**Task to complete:** For each record below, retype the text exactly and omit any image.

*** Entries shown ***

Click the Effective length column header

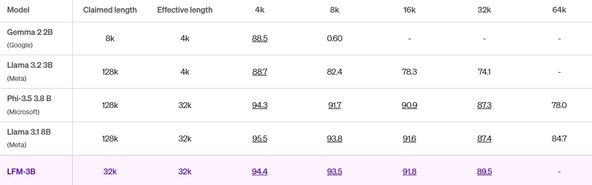[184, 10]
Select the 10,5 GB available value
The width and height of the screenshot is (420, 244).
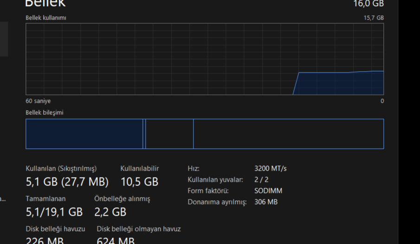(140, 182)
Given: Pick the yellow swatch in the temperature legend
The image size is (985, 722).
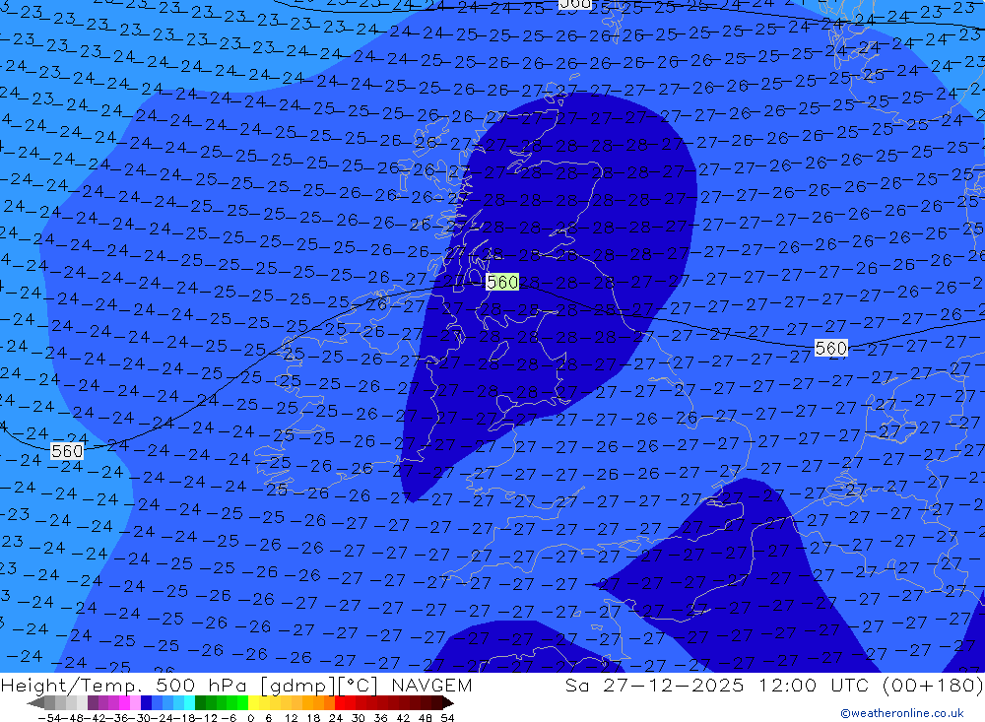Looking at the screenshot, I should pos(258,703).
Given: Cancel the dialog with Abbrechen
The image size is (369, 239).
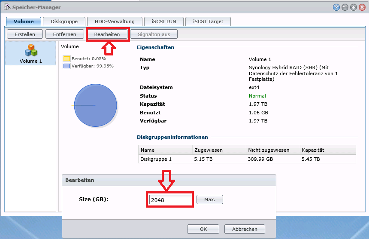Looking at the screenshot, I should click(245, 229).
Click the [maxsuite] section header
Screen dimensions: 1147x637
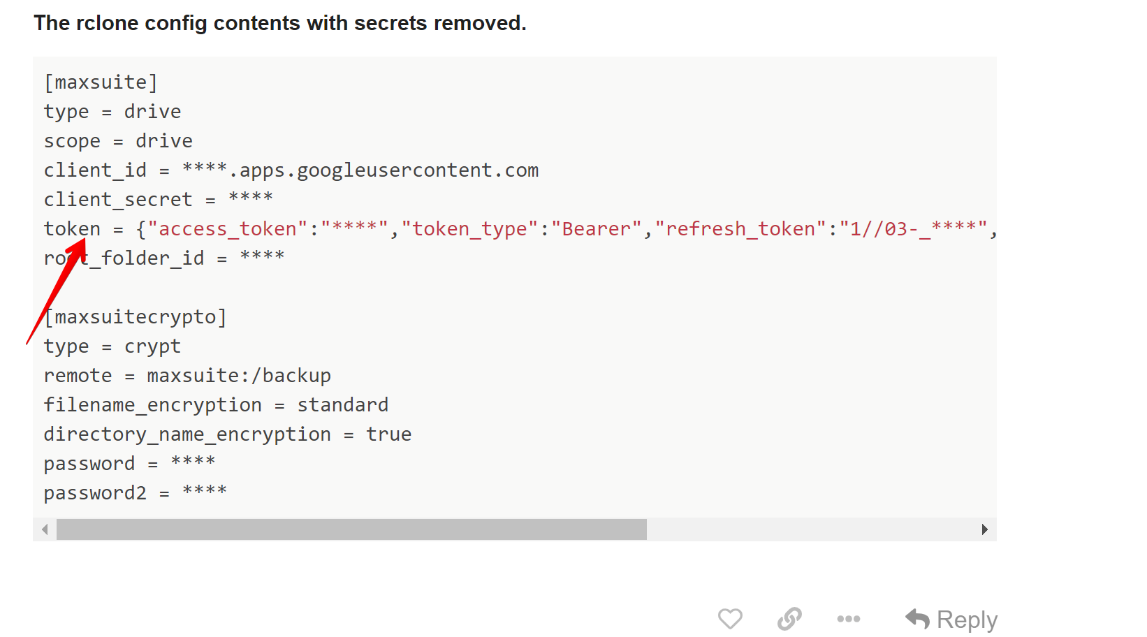101,82
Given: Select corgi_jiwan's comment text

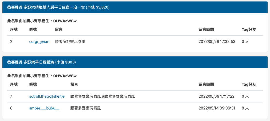Looking at the screenshot, I should pos(70,41).
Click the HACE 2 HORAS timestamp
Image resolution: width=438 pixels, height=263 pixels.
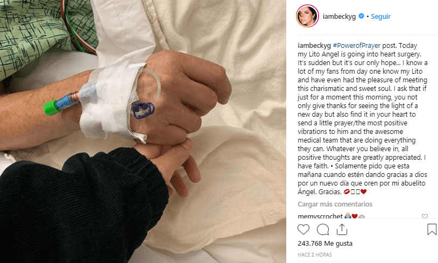315,254
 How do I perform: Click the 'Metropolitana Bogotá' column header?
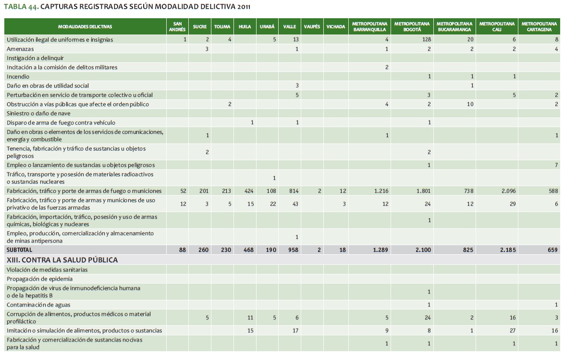tap(412, 27)
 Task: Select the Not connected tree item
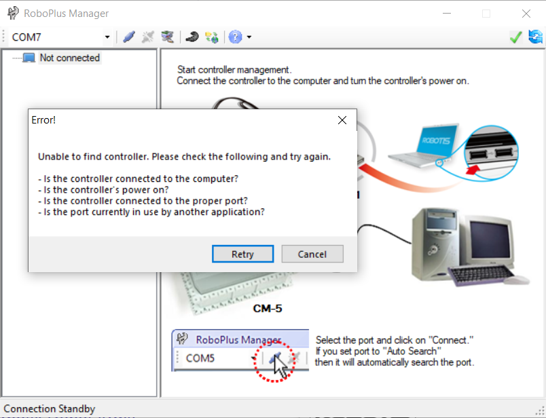pos(69,58)
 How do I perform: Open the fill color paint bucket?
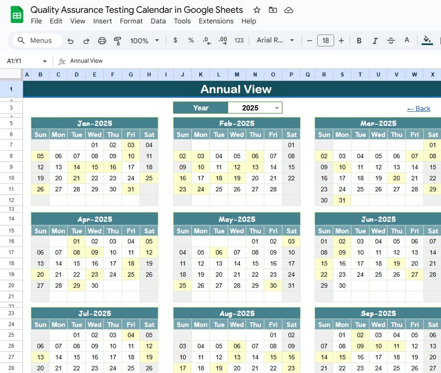pos(427,40)
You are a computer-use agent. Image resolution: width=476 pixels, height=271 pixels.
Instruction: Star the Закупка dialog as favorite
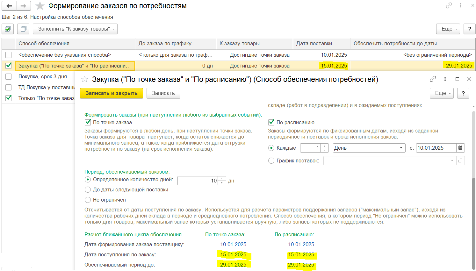84,79
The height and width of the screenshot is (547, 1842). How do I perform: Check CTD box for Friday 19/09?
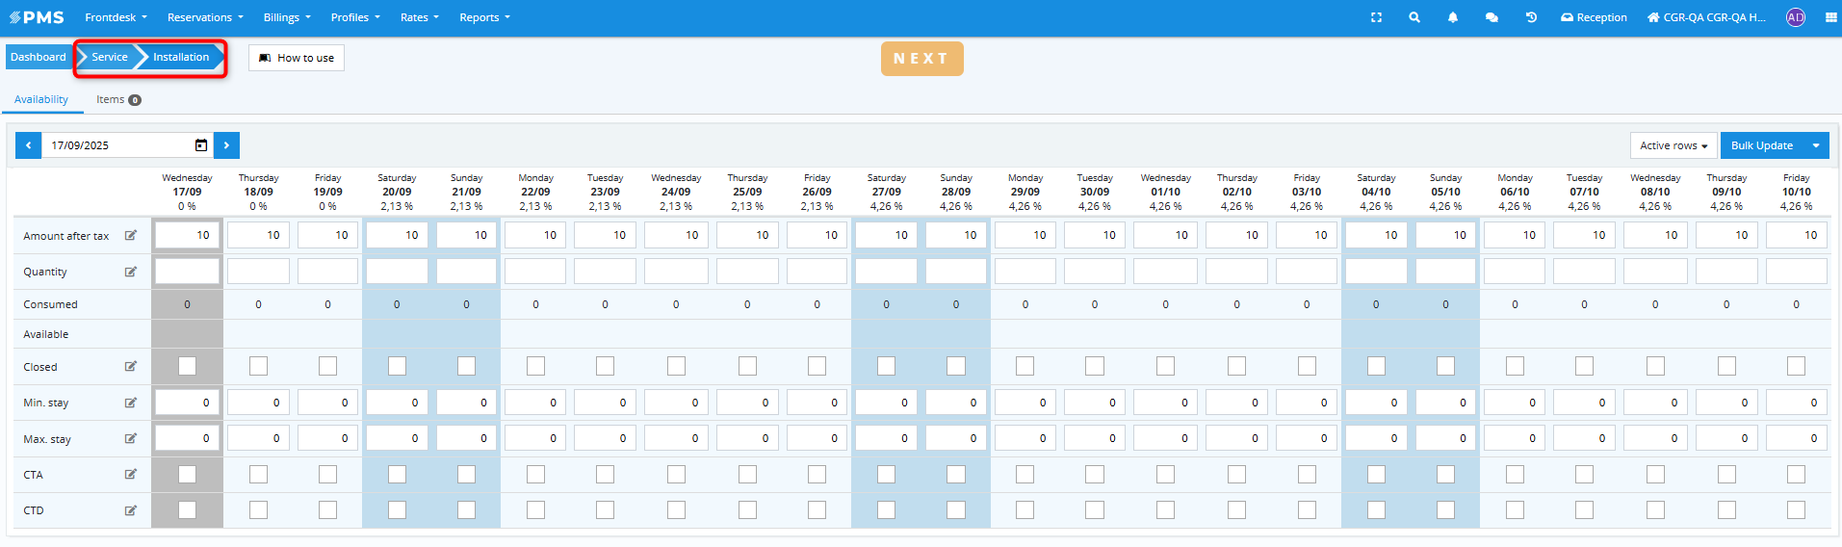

*** End of Entries shown ***

**Your response:**
Click the Effective length column header

[184, 10]
Select the 10,5 GB available value
The width and height of the screenshot is (420, 244).
(140, 182)
Given: Pick the yellow swatch in the temperature legend
The image size is (985, 722).
Looking at the screenshot, I should pos(258,703).
Given: Cancel the dialog with Abbrechen
The image size is (369, 239).
Looking at the screenshot, I should click(245, 229).
Click the [maxsuite] section header
Screen dimensions: 1147x637
101,82
Given: Select corgi_jiwan's comment text

Looking at the screenshot, I should pos(70,41).
Click the HACE 2 HORAS timestamp
Image resolution: width=438 pixels, height=263 pixels.
315,254
 How do I perform: Click the 'Metropolitana Bogotá' column header?
tap(412, 27)
 Task: Select the Not connected tree item
pos(69,58)
 How do I perform: Open the fill color paint bucket?
pos(427,40)
You are a computer-use agent. Image resolution: width=476 pixels, height=271 pixels.
Instruction: Star the Закупка dialog as favorite
84,79
The height and width of the screenshot is (547, 1842). How do I perform: Check CTD box for Friday 19/09?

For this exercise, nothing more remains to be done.